WHEN THE SEA COMES
Alice de Kruijs
The Netherlands is famous for its polders and dikes. We are known as that industrious little nation on the North Sea that has successfully kept the sea at bay for centuries. But the sea that we have been fighting for our entire history was not increasing in volume. This situation is now being seriously disrupted by warming seawater and melting glaciers and ice caps, leading to a slow but steady sea level rise.
Many portraits were taken during my trip to Ameland, a relative small Island in the Wadden sea who is already experiencing the consequences of global warming.
I added a post processing technique by printing the photos and cover them with flowers. The flowers have a symbolic value expressing protection and purity. All flowers are originally from The Netherlands and belong to our unique bio diversity.
After viewing many old photos I found out the number of red haired inhabitant living on the Dutch islands is very large. Therefore I choose all models with natural red hair.
= = = =
SHORT TASK 1:
In the essay about the rising sea, on which island were many of the portraits taken?
= = = =
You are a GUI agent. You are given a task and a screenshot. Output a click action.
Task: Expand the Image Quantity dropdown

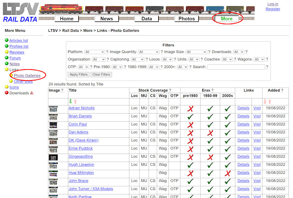click(149, 52)
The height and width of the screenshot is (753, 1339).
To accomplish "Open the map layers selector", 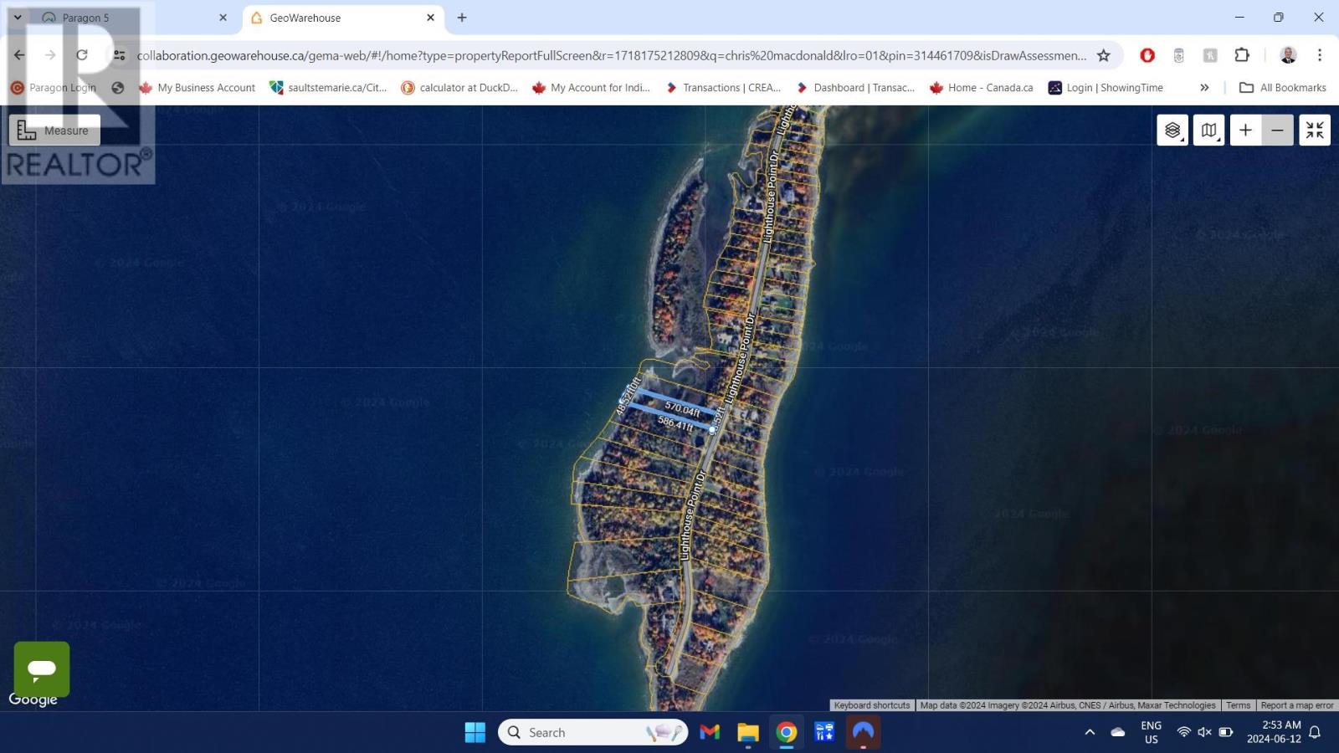I will point(1172,131).
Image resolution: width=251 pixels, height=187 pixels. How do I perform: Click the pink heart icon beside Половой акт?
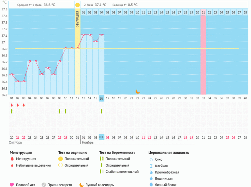[12, 185]
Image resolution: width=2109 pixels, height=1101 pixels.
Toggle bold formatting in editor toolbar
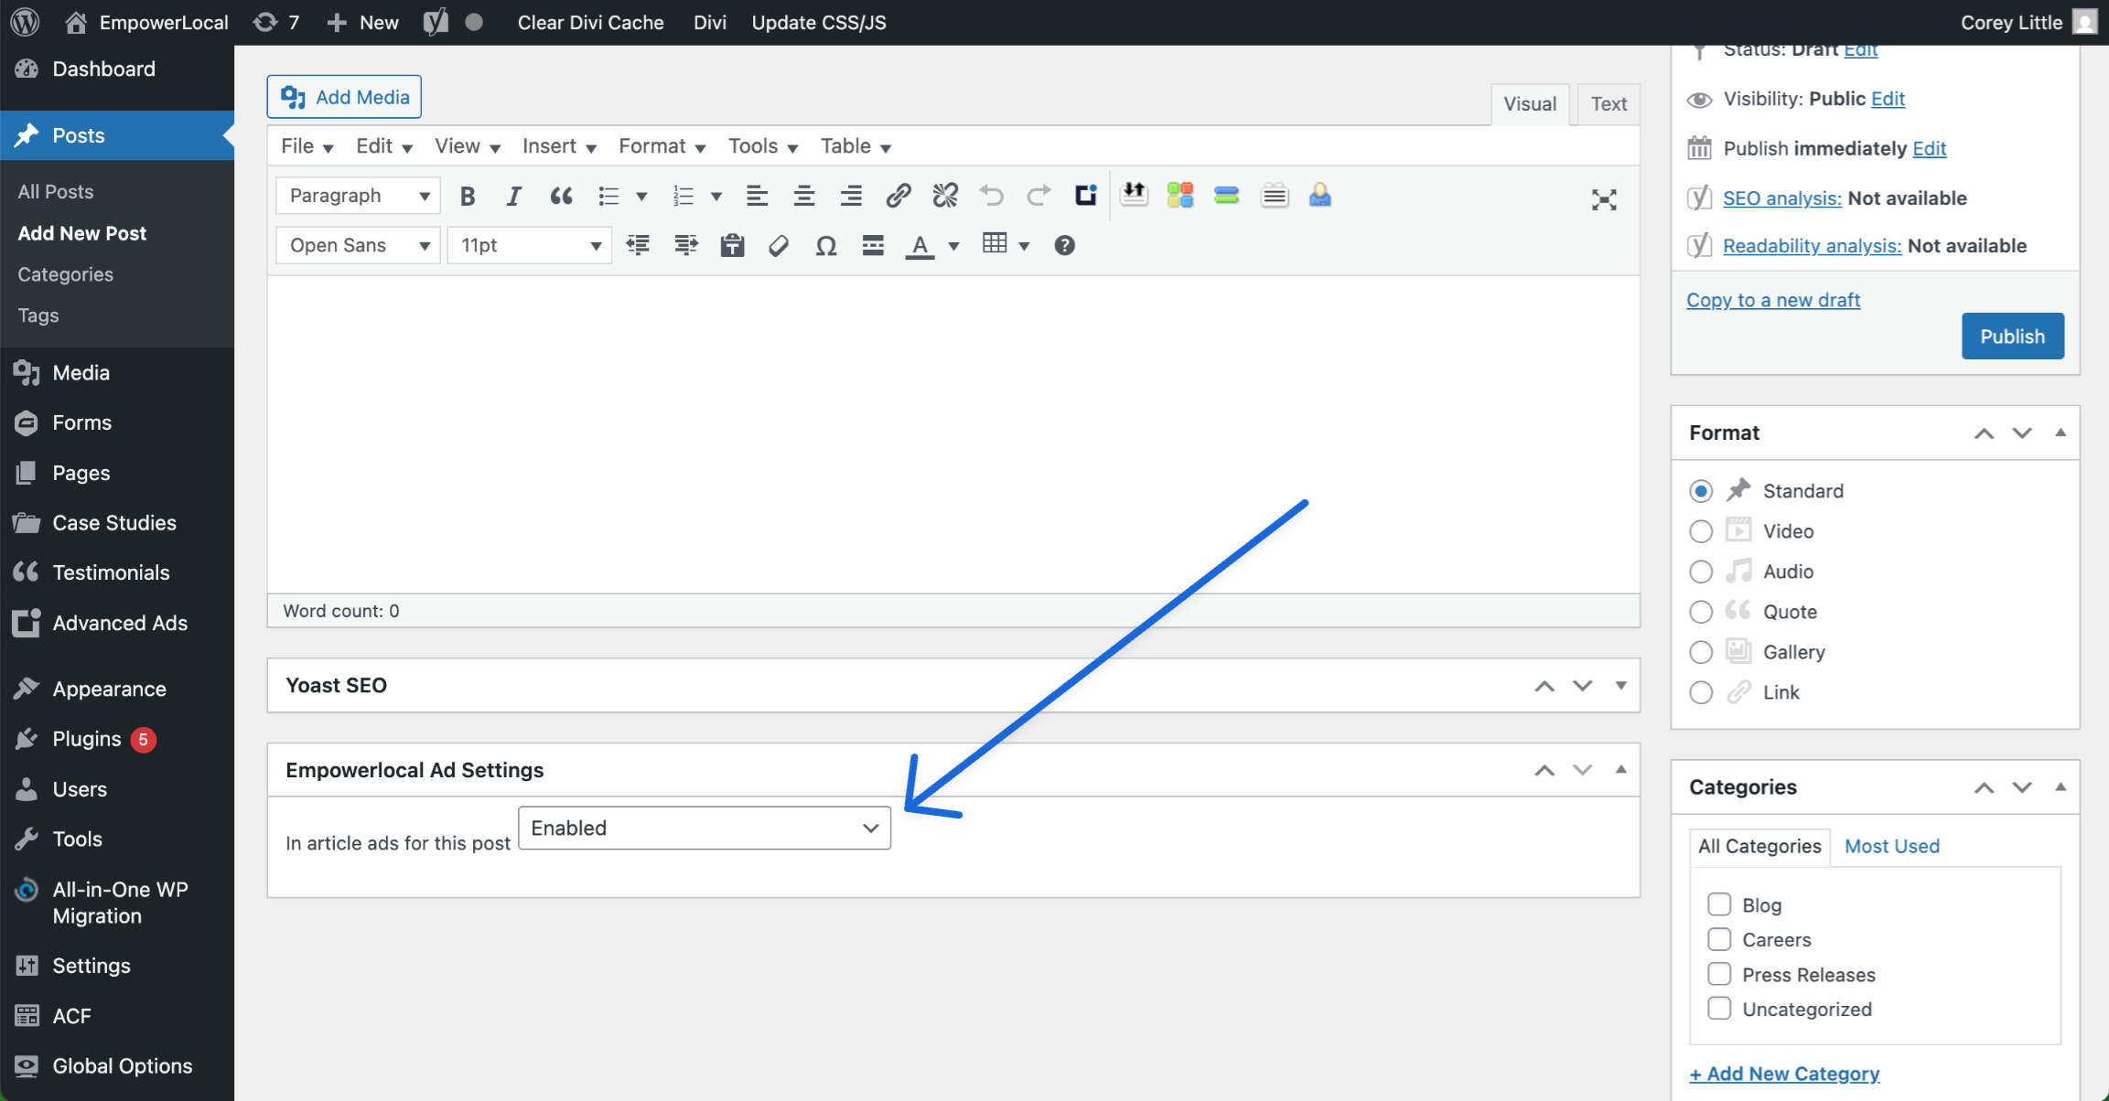pyautogui.click(x=468, y=196)
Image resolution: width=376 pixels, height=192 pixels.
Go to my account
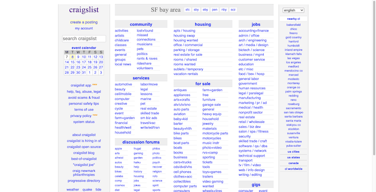coord(84,28)
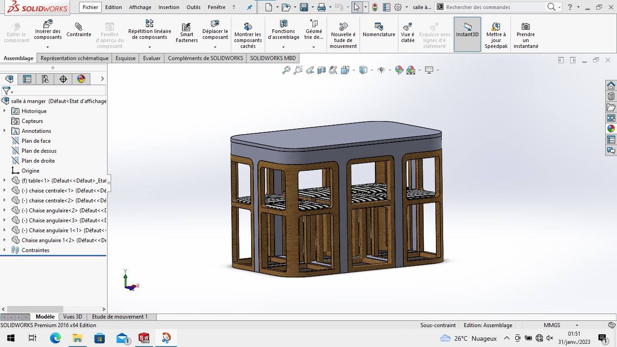617x347 pixels.
Task: Open the SOLIDWORKS app in Windows taskbar
Action: tap(144, 338)
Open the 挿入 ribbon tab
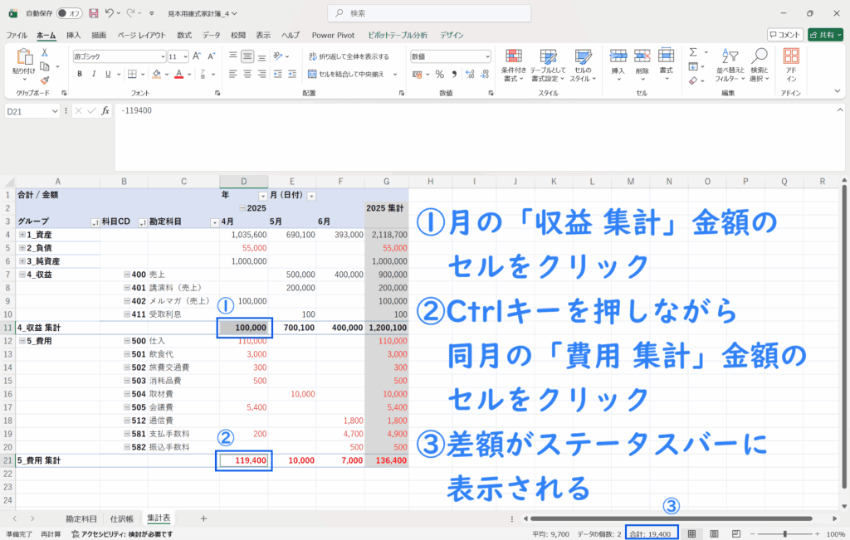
= = = =
SHORT TASK 2:
Rewrite the stretch of the listing from the line containing "Image resolution: width=376" through the end of the listing, swapping "account" for "profile" and changing nothing else. Leave out the pictures.

COMPLETE RESPONSE 1:
On Ameland, a fairly small island in the Wadden Sea.

COMPLETE RESPONSE 2:
Image resolution: width=376 pixels, height=192 pixels.
Go to my profile
coord(84,28)
617x347 pixels.
Task: Open the SOLIDWORKS app in Windows taskbar
Action: tap(144, 338)
Open the 挿入 ribbon tab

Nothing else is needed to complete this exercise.